Через двадцать минут он уже сидел на диване перед телевизором. На столике перед ним стояла тарелка с залитыми горячим молоком гренками, а на экране мелькали кадры из телеканала "Боец". Две девки в обтягивающих исподних одеждах мутузили друг дружку что было сил. По залу разносился неопределённый гул орущих зрителей и секундантов. Потом бой закончился, на экране крупным планом появилось лицо победительницы — скуластая мосластая физиономия, лоснящаяся от пота, с вывороченными ноздрями, распахнутым ртом, обнажившем два ряда мощных лошадиных зубов. Волосы были светлые, заплетённые в косички и туго собранные на затылке.

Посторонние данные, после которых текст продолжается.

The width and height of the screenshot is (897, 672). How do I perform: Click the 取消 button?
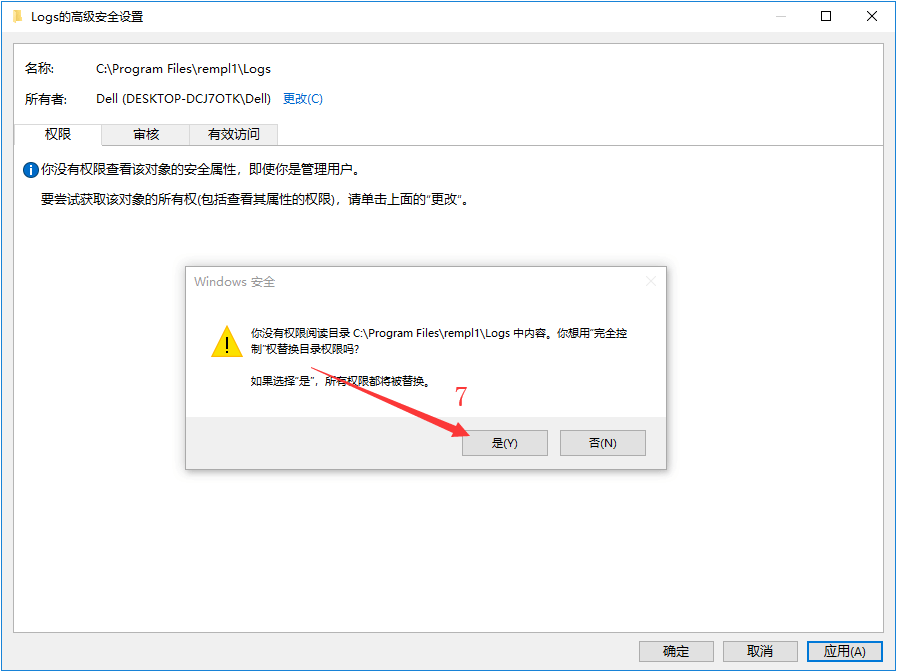coord(760,651)
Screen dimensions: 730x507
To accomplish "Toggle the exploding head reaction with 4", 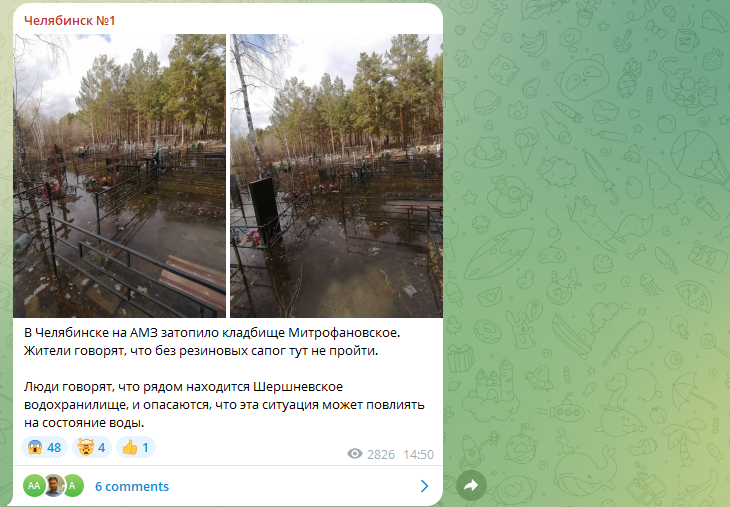I will tap(92, 447).
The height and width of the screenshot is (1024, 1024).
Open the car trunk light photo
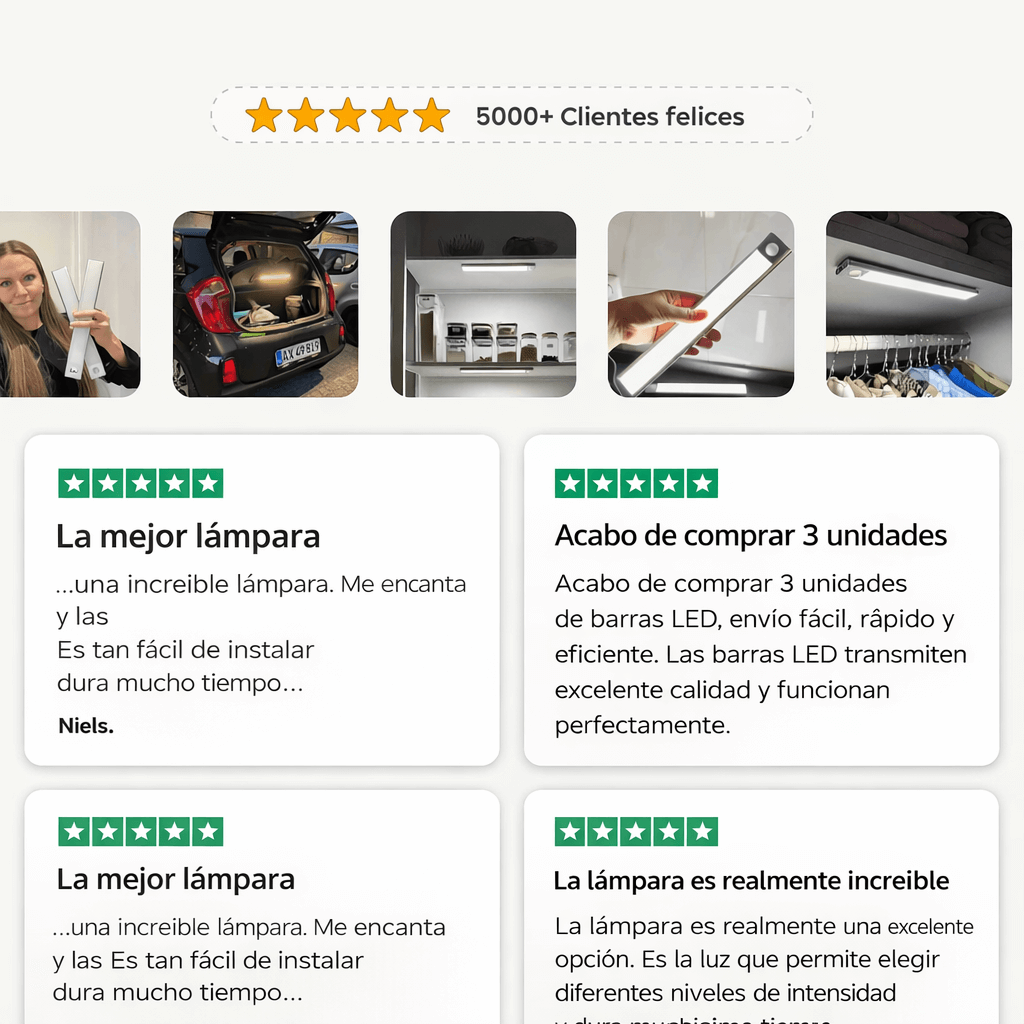point(265,304)
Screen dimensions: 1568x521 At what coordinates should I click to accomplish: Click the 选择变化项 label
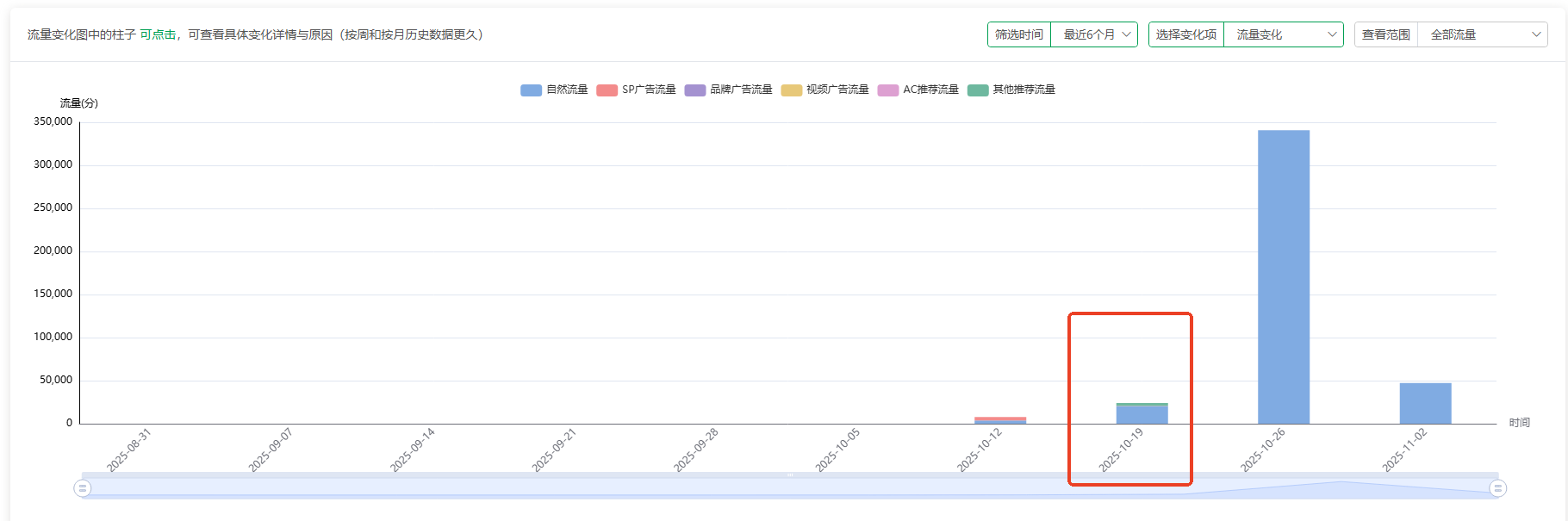click(x=1186, y=34)
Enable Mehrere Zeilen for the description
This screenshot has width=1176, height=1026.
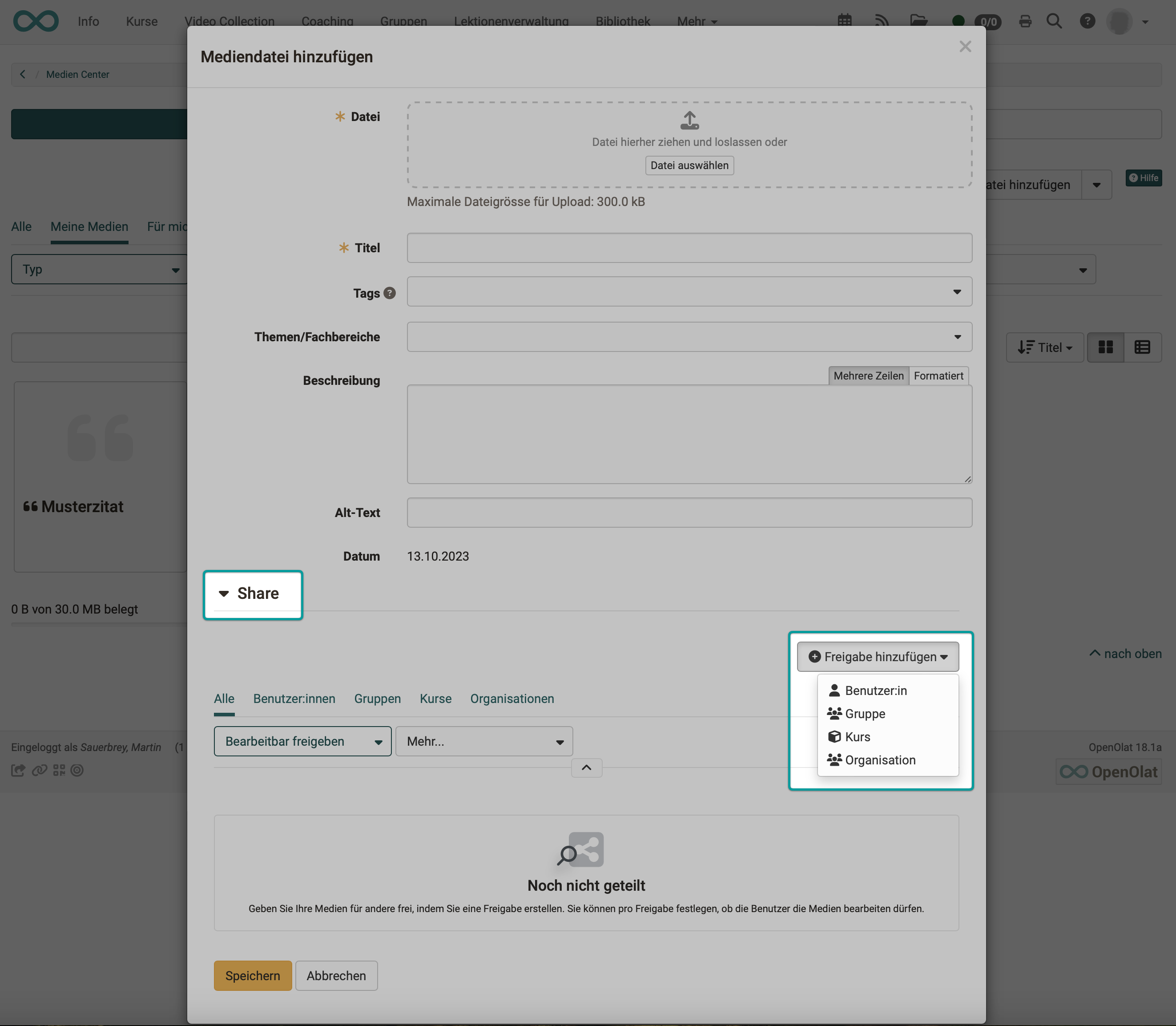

Ложкин смотрел на экран автоматически, без особого интереса, по привычке — от так делал ежедневно, приходя с работы. Давешняя тоска, гнездившаяся в середине груди, то и дело отвлекала внимание на себя. "Может, медальоном опять воспользоваться? — подумал он. — Давно не включал его".
Но торопиться он не стал, понимая, что желание уже не уйдёт. Он доел размякшие от молока гренки, потом отнёс посуду на кухню, бросив в грязную раковину, и только после этого полез в комод, где в верхнем ящике лежал медальон. Это он так его называл — медальон, так как не знал подлинного его названия, он вообще не имел ни малейшего понятия о происхождении этой игрушки, но хорошо помнил, как она ему досталась. Случилось это четыре года назад, когда он с группой друзей находился в приэльбрусье в какой-то местной деревушке, название которой он давно забыл. Их группа не была профессиональной и, соответственно, не имела целью покорение местной вершины, просто в окрестностях были неплохие туристические маршруты, проложенные местными альпинистами для сбора лишних денег у стосковавшихся по экстриму обывателей. Вечером, ощутив вдруг лёгкий угол надвигающейся грусти (вот тогда она торкнула его в первый раз, похоже), он вышел из гостиницы, на широкую площадь перед ней и справа на скамейке в уже сгущающихся сумерках увидел сидящего там старика. Это он по первому впечатлению показался ему стариком, по второму же, присмотревшись, он решил, что человеку не больше пятидесяти, но можно было дать и семьдесят — такой у него был усталый измождённый вид.
— Добрый день, — кинул Ложкин как бы в пространство перед собой, не глядя на старика, но явно к нему обращаясь.
— Добрый, — откликнулся тот.
— Подскажете, где тут можно перекусить?
— Прямо по дороге, метров через двести, кафе небольшое — "У дувана". Сами найдёте?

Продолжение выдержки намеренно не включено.